Results: Of 1678 patients, 924 (55%) were male, and the median age was 64 years (interquartile range, 55-71 years). Using the universal cutoff of 10 mutations per megabase, 416 tumors (25%) were categorized as having high TMB. Across cancer types, the proportion of TMB-high tumors ranged from 0% of kidney cancers to 53% of melanomas (113 of 214). Tumors categorized as TMB-high had higher response rates compared with TMB-low tumors in only 11 of 16 cancer types. In the entire cohort, response rates increased with higher cutoffs for TMB-high categorization, reaching 41% (169 of 416) for TMB more than 10 and 56% (90 of 161) for TMB more than 18, the highest TMB decile. Response rates also increased with TMB percentile within cancer type. Using cancer-specific cutoffs, 457 tumors (27%) were categorized as TMB-high. Response rates within cancer type ranged from 4% for pancreatic cancer (1 of 26) to 70% for melanoma (46 of 66). Cancer-specific cutoffs were associated with numerically higher response rates for TMB-high compared with TMB-low tumors in 14 of 16 cancer types.

Conclusions and relevance: The data from this cohort study validate the finding of generally higher response rates following immune checkpoint inhibitor therapy for tumors with TMB of 10 or more mutations per megabase, across multiple cancer types. However, the predictive value of a universal numerical threshold for TMB-high was limited, owing to variability across cancer types and unclear associations with survival outcomes. Further investigation will help define cancer type-specific TMB cutoffs to guide decision-making.
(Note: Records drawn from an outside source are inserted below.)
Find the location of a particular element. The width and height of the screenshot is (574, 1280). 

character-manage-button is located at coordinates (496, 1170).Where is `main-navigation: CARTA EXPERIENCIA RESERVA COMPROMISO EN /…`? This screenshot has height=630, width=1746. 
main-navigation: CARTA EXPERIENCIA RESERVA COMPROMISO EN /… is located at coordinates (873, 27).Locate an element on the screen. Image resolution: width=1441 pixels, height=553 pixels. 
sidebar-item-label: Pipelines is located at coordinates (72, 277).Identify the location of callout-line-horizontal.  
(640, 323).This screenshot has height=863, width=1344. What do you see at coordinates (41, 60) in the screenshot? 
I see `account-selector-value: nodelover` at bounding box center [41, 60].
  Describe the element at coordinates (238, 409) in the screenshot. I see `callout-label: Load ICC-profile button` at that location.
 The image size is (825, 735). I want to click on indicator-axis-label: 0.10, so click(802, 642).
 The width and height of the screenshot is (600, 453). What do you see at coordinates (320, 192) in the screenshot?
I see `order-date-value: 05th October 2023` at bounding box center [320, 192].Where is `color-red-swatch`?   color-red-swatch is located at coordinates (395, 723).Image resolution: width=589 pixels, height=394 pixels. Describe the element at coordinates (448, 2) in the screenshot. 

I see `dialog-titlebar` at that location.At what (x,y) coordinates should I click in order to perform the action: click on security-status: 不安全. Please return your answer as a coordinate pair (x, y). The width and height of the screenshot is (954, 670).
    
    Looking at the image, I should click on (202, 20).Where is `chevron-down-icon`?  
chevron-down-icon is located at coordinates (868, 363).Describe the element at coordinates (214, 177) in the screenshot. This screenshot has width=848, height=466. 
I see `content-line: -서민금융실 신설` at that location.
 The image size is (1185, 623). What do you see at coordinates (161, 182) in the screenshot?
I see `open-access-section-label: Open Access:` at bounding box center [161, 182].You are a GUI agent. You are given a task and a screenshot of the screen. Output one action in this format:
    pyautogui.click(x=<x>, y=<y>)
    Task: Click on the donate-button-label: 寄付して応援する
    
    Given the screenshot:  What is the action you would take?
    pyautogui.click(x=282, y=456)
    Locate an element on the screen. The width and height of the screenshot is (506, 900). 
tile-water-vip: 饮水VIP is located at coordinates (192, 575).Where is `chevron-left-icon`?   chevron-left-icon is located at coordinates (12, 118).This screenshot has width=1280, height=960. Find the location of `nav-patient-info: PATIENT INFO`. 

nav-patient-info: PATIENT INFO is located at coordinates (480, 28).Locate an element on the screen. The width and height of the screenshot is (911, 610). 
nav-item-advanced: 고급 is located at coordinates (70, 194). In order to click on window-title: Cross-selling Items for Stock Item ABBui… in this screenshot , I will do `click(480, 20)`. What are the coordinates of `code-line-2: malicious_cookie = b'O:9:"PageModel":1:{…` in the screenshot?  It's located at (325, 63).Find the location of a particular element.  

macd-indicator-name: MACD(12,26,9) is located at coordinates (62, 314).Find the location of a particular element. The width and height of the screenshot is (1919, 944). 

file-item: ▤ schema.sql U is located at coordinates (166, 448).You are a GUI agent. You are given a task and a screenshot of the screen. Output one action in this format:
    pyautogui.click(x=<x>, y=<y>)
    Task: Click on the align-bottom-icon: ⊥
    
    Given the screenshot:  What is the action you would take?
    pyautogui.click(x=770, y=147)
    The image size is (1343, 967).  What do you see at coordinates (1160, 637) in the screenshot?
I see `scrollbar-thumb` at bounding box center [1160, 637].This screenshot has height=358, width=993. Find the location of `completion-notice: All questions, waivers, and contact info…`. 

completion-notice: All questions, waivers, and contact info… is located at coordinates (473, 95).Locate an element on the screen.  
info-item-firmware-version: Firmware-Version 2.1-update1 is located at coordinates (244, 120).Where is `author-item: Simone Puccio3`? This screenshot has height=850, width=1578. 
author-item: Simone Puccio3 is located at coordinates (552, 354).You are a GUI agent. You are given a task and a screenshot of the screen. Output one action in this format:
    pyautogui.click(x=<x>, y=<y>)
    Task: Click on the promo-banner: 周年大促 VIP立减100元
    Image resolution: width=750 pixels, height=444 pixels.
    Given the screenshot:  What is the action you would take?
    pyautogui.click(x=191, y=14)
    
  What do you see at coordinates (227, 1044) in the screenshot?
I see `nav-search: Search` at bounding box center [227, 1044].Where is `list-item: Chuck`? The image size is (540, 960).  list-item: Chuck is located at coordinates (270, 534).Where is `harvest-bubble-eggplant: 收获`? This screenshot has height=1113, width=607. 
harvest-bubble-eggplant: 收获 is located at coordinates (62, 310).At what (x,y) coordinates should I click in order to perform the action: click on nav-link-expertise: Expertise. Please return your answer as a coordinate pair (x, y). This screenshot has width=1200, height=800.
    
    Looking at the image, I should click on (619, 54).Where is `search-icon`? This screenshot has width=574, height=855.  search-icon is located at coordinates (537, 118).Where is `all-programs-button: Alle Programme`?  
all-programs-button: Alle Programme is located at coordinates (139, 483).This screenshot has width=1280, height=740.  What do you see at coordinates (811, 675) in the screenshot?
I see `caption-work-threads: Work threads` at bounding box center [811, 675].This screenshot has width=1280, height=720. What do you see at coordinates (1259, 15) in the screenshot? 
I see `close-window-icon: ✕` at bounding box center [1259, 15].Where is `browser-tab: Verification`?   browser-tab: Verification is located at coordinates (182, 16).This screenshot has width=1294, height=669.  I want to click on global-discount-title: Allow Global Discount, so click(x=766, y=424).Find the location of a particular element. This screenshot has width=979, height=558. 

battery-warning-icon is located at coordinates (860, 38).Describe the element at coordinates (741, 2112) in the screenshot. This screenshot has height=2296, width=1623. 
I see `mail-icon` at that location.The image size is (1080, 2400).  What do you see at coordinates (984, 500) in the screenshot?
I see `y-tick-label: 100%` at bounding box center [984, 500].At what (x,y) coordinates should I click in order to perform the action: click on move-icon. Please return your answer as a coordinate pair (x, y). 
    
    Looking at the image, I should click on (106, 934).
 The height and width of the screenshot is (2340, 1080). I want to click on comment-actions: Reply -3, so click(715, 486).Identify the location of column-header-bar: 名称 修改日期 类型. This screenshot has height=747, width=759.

Figure 1.. Response Rates Based on a Universal Cutoff for High Tumor Mutational Burden (TMB), by Cancer Type

Tumor mutational burden stratified into high and low using 10 mutations per megabase as cutoff for all cancer types. Cancer types with fewer than 5 cases in either the low TMB (TMB-L) or high TMB (TMB-H) group are not shown (see the Table for information on response rates for these cancer types). NSCLC indicates non–small cell lung cancer; SCLC, small cell lung cancer.

Figure 2.. Response Rates Based on Tumor Mutational Burden (TMB) in the Entire Cohort

A, TMB categorized using universal numerical cutoffs, with increments containing a minimum of 5% of patients in the cohort. B, TMB categorized using cancer type-specific cutoffs, based on the percentile rank of a tumor’s TMB within the corresponding cancer type. OR indicates odds ratio.